═══ Working data

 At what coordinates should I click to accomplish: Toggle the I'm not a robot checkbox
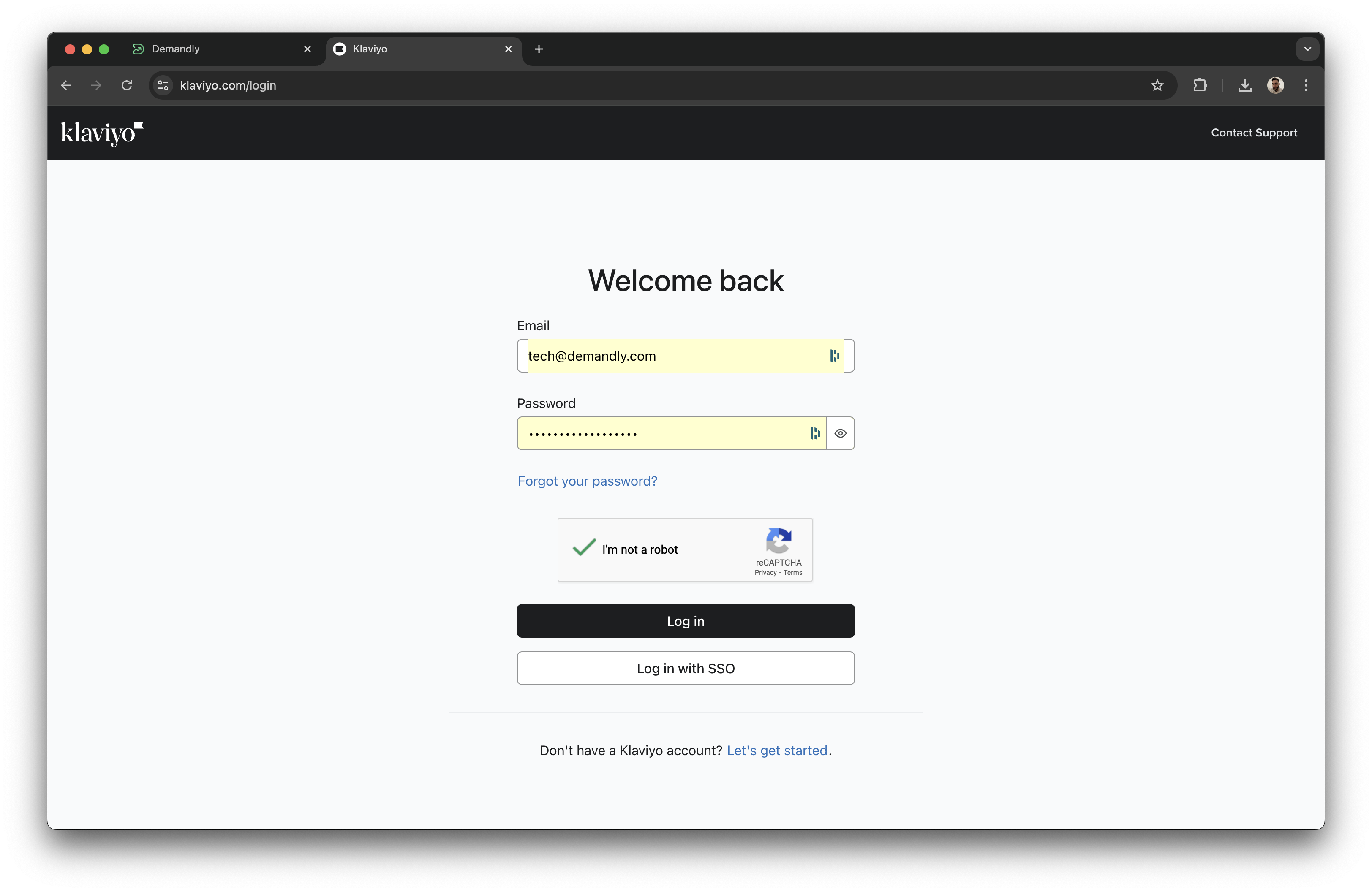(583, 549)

══════
═══ Working data

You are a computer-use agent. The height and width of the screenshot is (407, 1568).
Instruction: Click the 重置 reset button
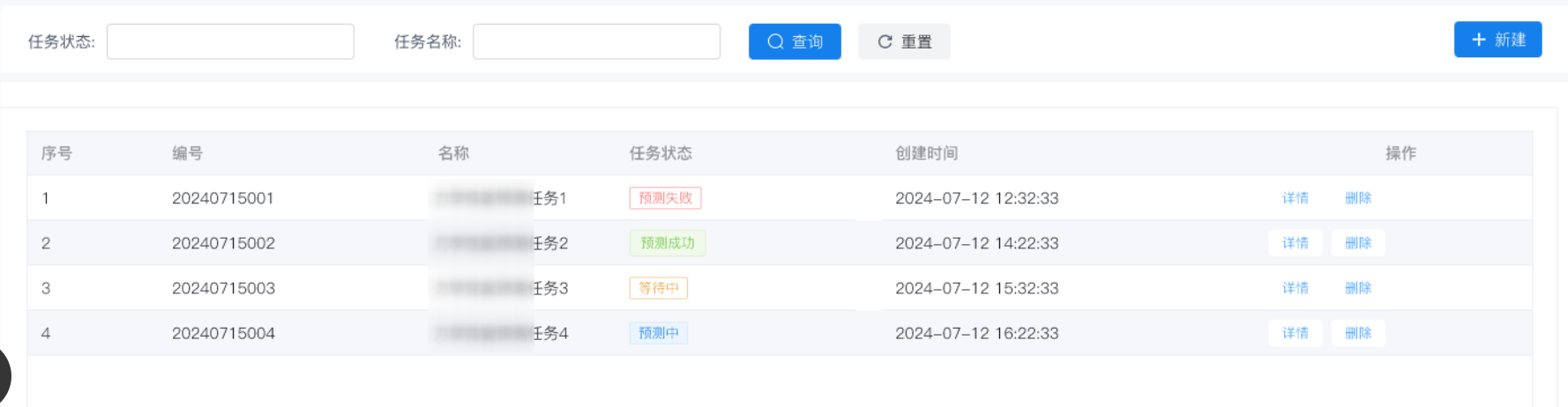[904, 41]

══════
═══ Working data

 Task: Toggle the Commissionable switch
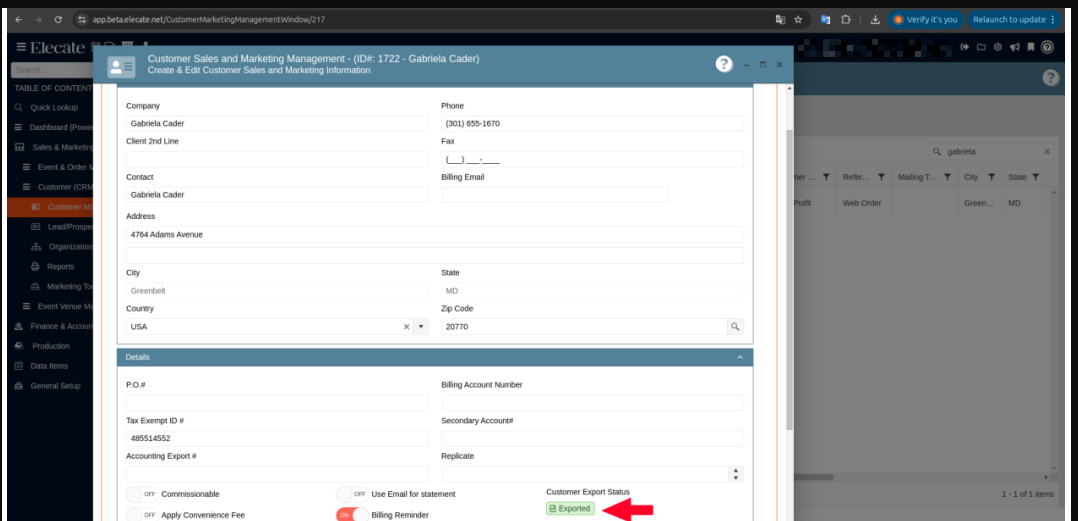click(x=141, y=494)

══════

● **Task directions**
Copy every line from the entries above that contains the string "Toggle", counting only matches with the same uppercase and lowercase letters.

● **Written solution**
 At what coordinates should I click to accomplish: Toggle the I'm not a robot checkbox
 Task: Toggle the Commissionable switch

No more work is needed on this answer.